Task statement
Exactly reproduce the lines of the listing below from the one containing "You are a computer-use" through the one containing "The height and width of the screenshot is (505, 429).". Skip the images.

Data to examine
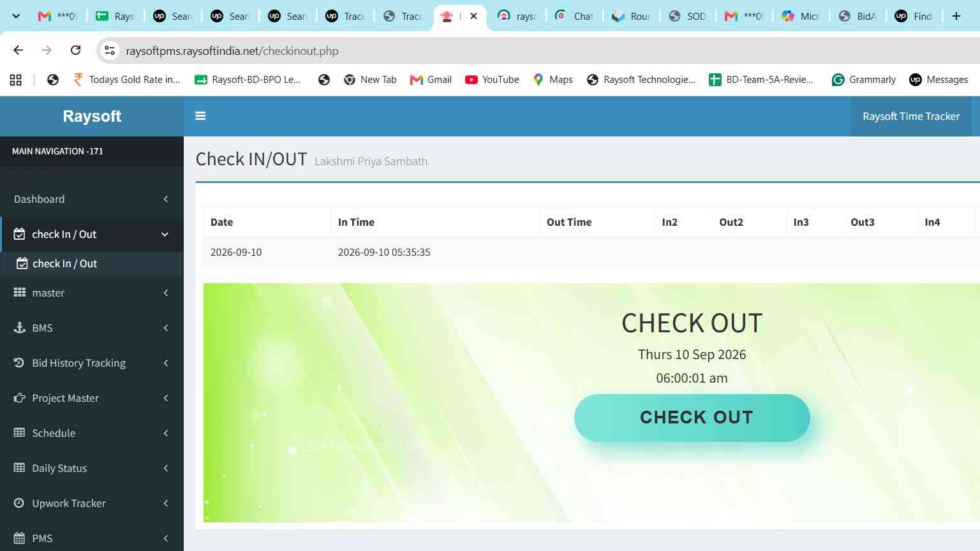Open the PMS sidebar menu item

(x=92, y=538)
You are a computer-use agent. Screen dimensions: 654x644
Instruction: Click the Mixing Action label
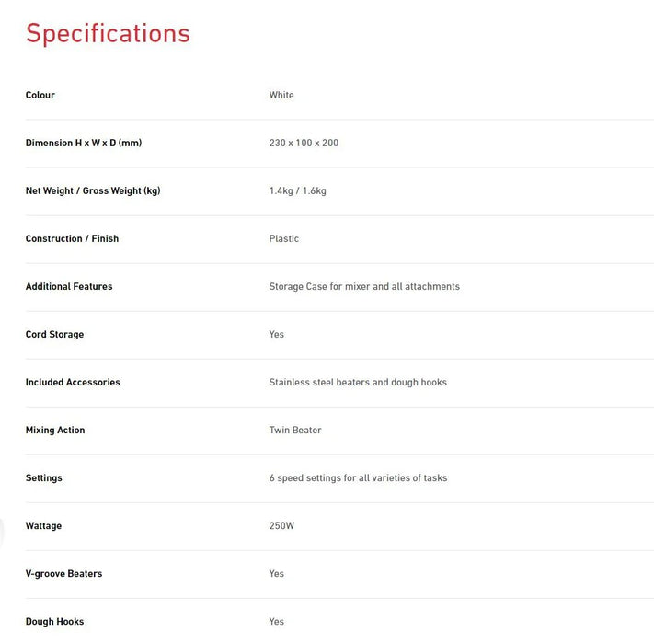coord(55,431)
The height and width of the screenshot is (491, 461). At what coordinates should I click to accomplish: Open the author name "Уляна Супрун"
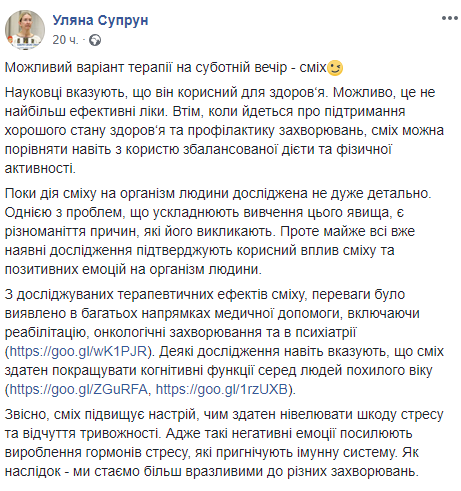click(100, 20)
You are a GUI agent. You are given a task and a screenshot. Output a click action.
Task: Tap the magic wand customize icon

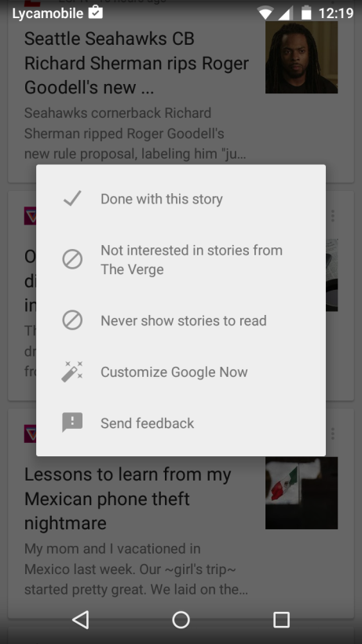click(72, 371)
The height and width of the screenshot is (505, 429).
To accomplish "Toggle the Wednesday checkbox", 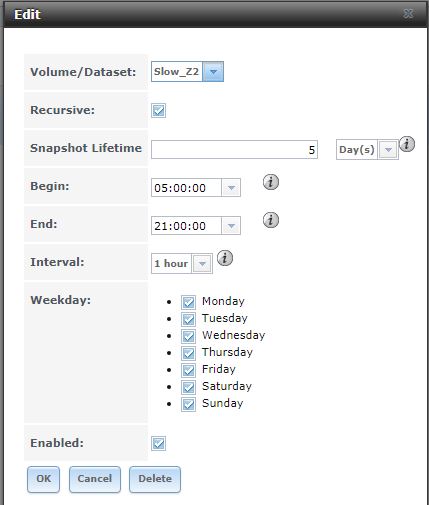I will pyautogui.click(x=188, y=336).
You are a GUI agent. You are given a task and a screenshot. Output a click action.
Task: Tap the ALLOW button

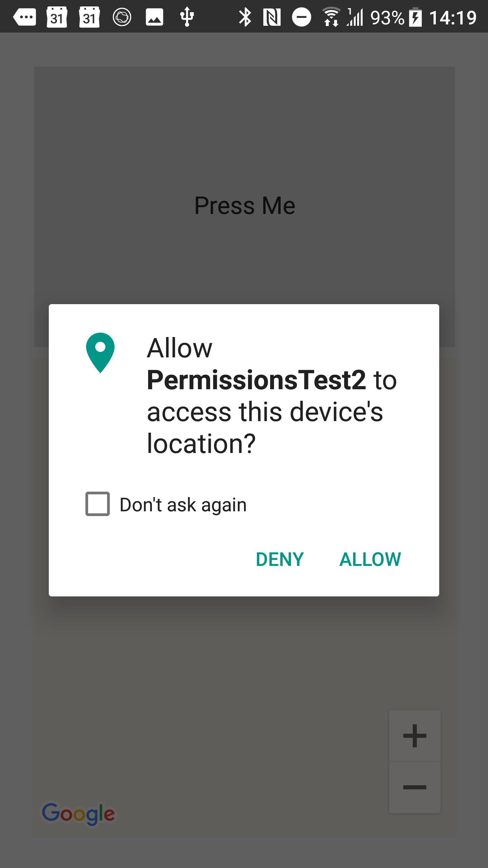[370, 559]
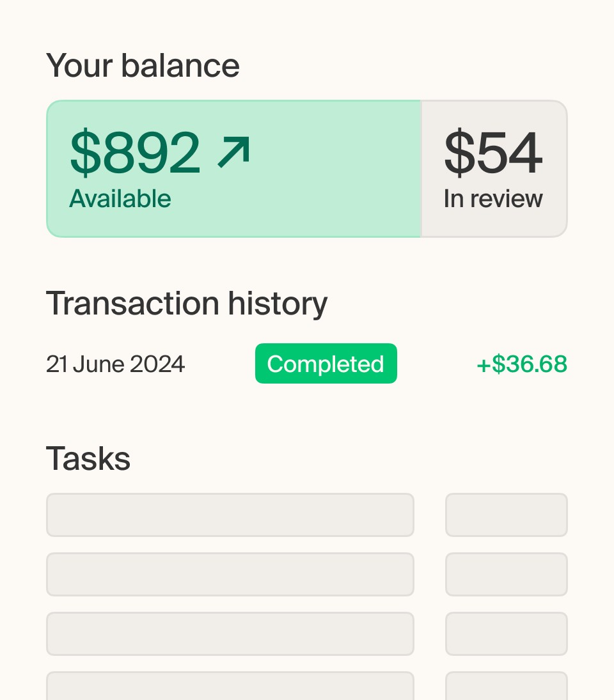Click the first task's right-side box
The image size is (614, 700).
[507, 515]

Solution for this problem
You are a computer-use agent. Screen dimensions: 654x644
Instruction: Click the Mixing Action label
coord(55,431)
The height and width of the screenshot is (491, 461). At what coordinates should I click to accomplish: Open the author name "Уляна Супрун"
click(100, 20)
You are a GUI agent. You are given a task and a screenshot. Output a click action.
Task: Tap the magic wand customize icon

click(72, 371)
The height and width of the screenshot is (505, 429).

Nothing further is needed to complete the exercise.